Exercise aim
The material below holds the lines to copy: from the one with "You are a computer-use agent." up to and including the one with "Given: Turn on handwriting pencil input". Copy them exactly and skip the pictures.
***** Extracted data *****
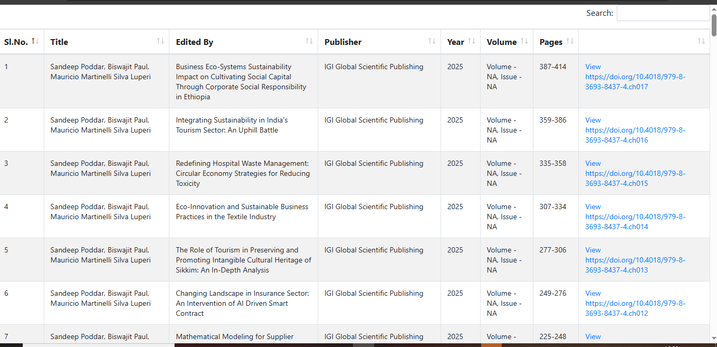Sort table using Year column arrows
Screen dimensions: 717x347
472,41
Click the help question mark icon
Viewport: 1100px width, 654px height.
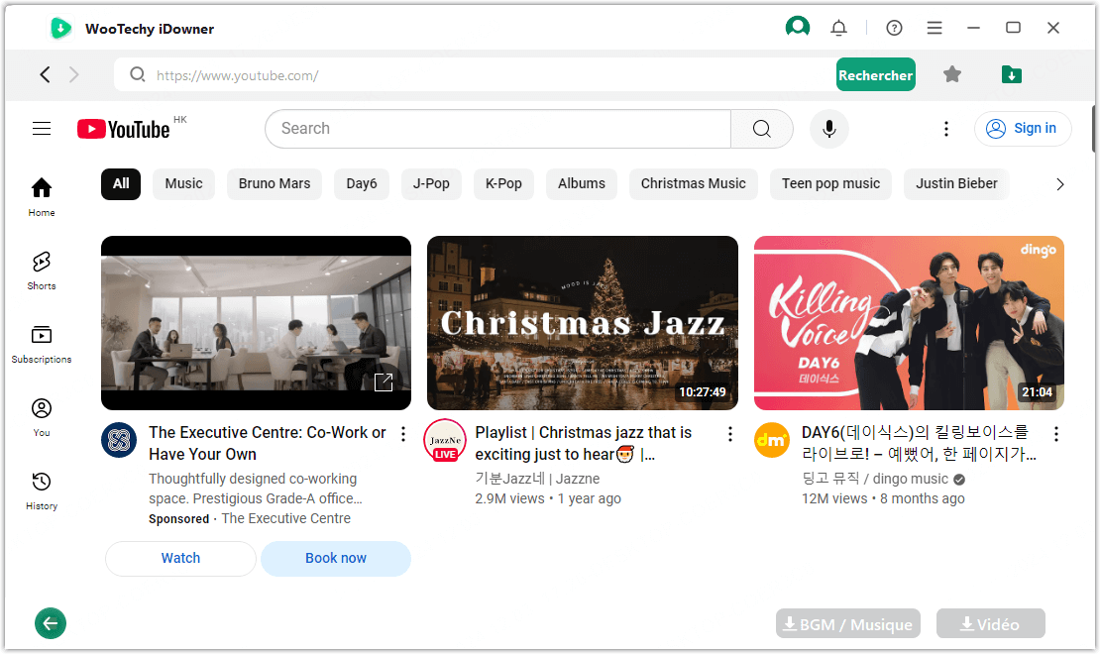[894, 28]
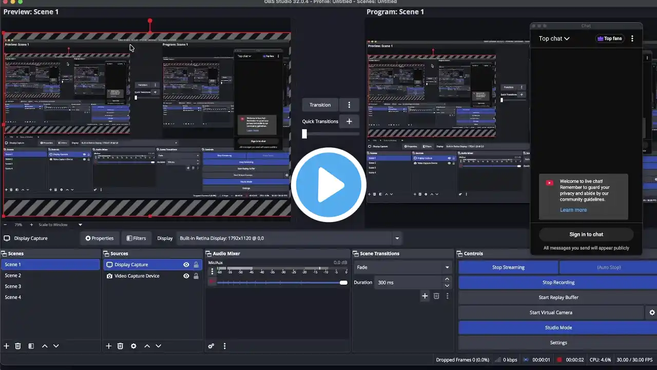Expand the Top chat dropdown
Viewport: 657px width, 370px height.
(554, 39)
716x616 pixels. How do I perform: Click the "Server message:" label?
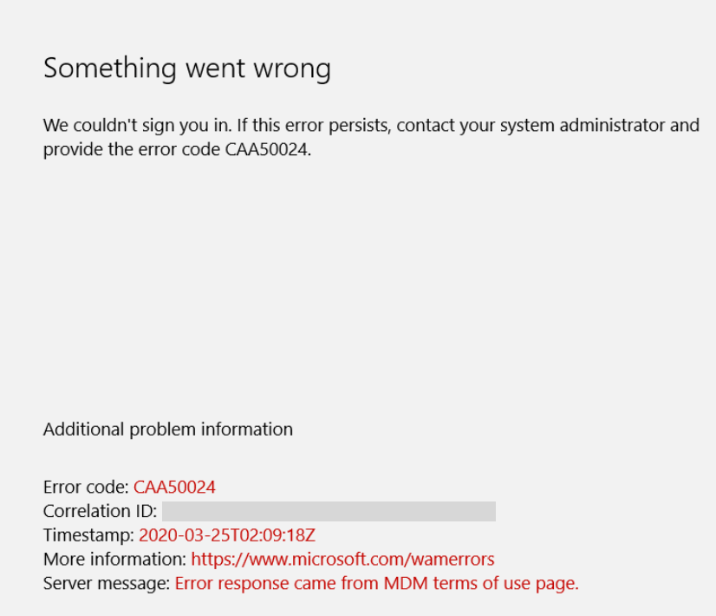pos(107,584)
*****
***** Extracted data *****
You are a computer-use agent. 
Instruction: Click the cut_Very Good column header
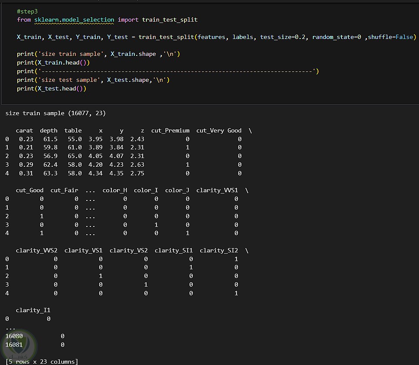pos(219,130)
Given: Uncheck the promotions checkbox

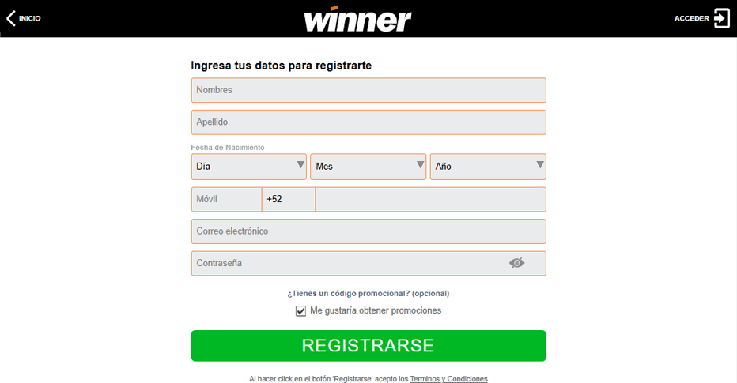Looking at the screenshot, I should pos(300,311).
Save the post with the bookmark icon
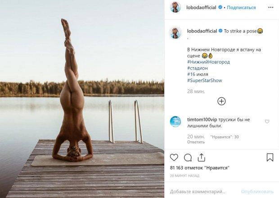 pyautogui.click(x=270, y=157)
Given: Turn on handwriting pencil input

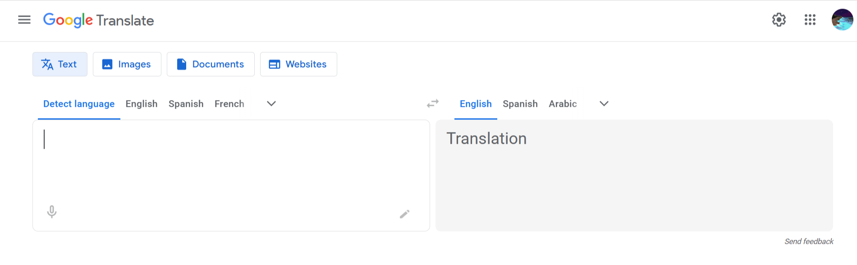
*****
Result for this task
You are a computer-use agent. 
Instruction: Click the cut_Very Good column header
pos(219,130)
Given: Uncheck the promotions checkbox

Looking at the screenshot, I should pos(300,311).
Save the post with the bookmark icon
 pyautogui.click(x=270, y=157)
Given: Turn on handwriting pencil input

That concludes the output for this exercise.